According to the speech extracts, Cameron was planning to use the address to set out what he termed a "positive vision for the future of the European Union. A future in which Britain wants, and should want, to play a committed and active part".

He was planning to tell an audience of business people and EU diplomats that Europe "must change, both to deliver prosperity and to retain the support of its peoples".

The woes of the euro were already forcing "fundamental change" on the structures of the EU, while a "crisis" in competitiveness was allowing emerging nations around the world to "soar ahead" of Europe, he was due to say.

And he was planning to warn that "there is a gap between the EU and its citizens which has grown dramatically in recent years and which represents a lack of democratic accountability and consent that is - yes - felt particularly acutely in Britain".

The speech extracts warned: "If we don't address these challenges, the danger is that Europe will fail and the British people will drift towards the exit.

"I do not want that to happen. I want the European Union to be a success and I want a relationship between Britain and the EU that keeps us in it."

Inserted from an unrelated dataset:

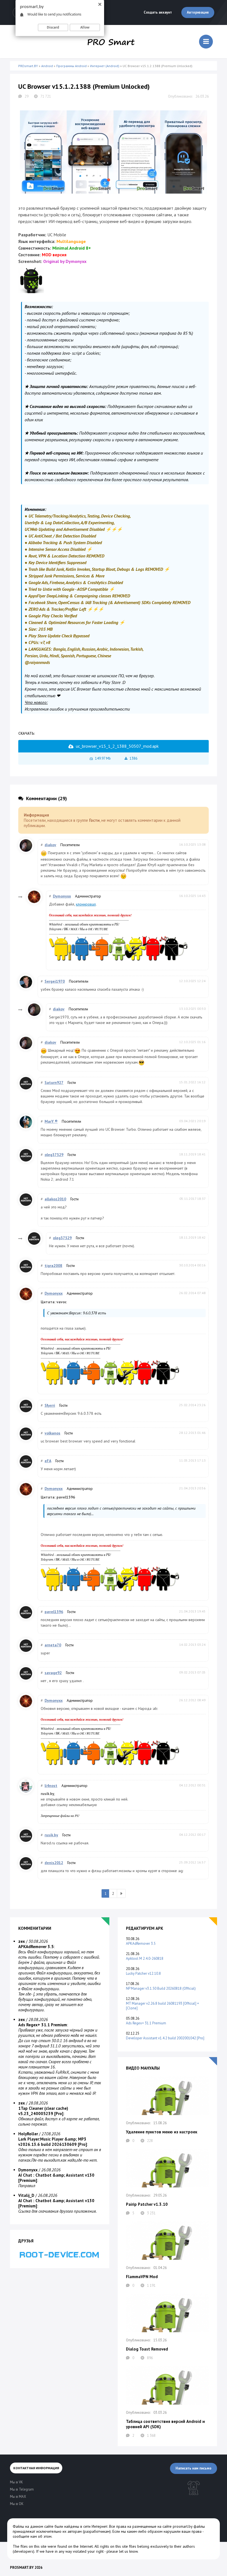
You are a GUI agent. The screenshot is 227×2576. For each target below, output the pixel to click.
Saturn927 (54, 1082)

According to Cameron, the austerity measures taken to deal with the crisis in the eurozone have given added urgency to the issue of the EU's democratic legitimacy.

"People are increasingly frustrated that decisions taken further and further away from them mean their living standards are slashed through enforced austerity or their taxes are used to bail out governments on the other side of the continent," he was intending to argue.

"And yes, of course, we are seeing this frustration with the EU very dramatically in Britain. Europe's leaders have a duty to hear these concerns. And we have a duty to act on them."

In a riposte to supporters of the status quo in Europe, Cameron was planning to warn: "More of the same will not secure a long-term future for the eurozone. More of the same will not see the European Union keeping pace with the new powerhouse economies. More of the same will not bring the European Union any closer to its citizens.

"More of the same will just produce more of the same - less competitiveness, less growth, fewer jobs. And that will make our countries weaker, not stronger."

The Prime Minister's approach won the support of London mayor Boris Johnson, who said in a speech last night that he believed voters would back a renegotiated membership which saw Britain stay in the single market but remove some of the "barnacles" which have grown up around EU membership.

But Liberal Democrat Business Secretary Vince Cable warned that renegotiation was a "dangerous gamble", while Labour's Douglas Alexander said Cameron was "sleepwalking towards exit".

There was also renewed US pressure, with President Barack Obama telling Cameron that Washington greatly valued Britain being in the EU.

Cameron set out his proposed speech in a call with the president yesterday afternoon before it was postponed.

The White House made clear that Obama maintained the pressure on the Prime Minister in the call.

A spokesman said: "The president underscored our close alliance with the United Kingdom and said that the United States values a strong UK in a strong European Union, which makes critical contributions to peace, prosperity, and security in Europe and around the world."